On Jul 29, 2006, at 6:12 PM, Ken Tozier wrote:
I'm scanning a large folder hierarchy on a server that takes quite
awhile to execute (avg 12 minutes) and I want the machine to be
usable while this is going on in the background. I'm adding and
removing objects to a mutable array allocated in the init method
from the thread.

It seems to me that the correct way to approach this problem is to spawn a *single* thread that scans the folder hierarchy in question, not one every 5 seconds. So long as the scanning thread is the only one that manipulates your mutable array (until the scan process is done), there's no need to synchronize its access by means of locks. When the scan is done, the thread then should communicate to the application (more precisely, to the application's main thread) that the array is now built and ready for consumption, and then proceed to exit gracefully. Meanwhile, the application's main thread can go on doing its own business.


If you want, you can have the scanning thread set the value of a "progress variable" (a counter of some sort, a percentage, or something along those lines) which is then periodically (think timer!) read by the application's main thread and displayed in the application's user interface, thereby providing the user with some feedback on the scanning progress. Since that progress variable *is* being accessed by more than one thread, its access does need to be synchronized, which you accomplish by bracketing its setting (in the scanning thread) and its reading (in the main thread's timer code) with a lock/unlock pair.

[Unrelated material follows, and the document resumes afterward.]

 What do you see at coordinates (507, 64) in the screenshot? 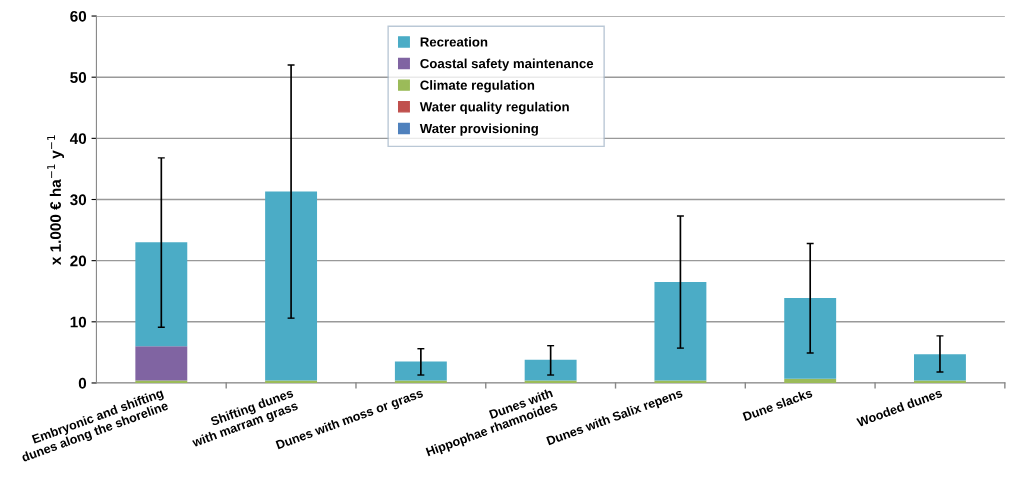
I see `legend-label: Coastal safety maintenance` at bounding box center [507, 64].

This way, you have at most 2 threads running at any time while the application is active. A point to keep in mind is who is responsible for allocating and releasing the mutable array. The sensible thing to do is to have the application main thread allocate it, pass it to the scanning thread at the time the thread is created, and forget about it until the scanning is done, at which point the main application thread (which should again be the only thread running) can safely use the array and dispose of it after being done with it.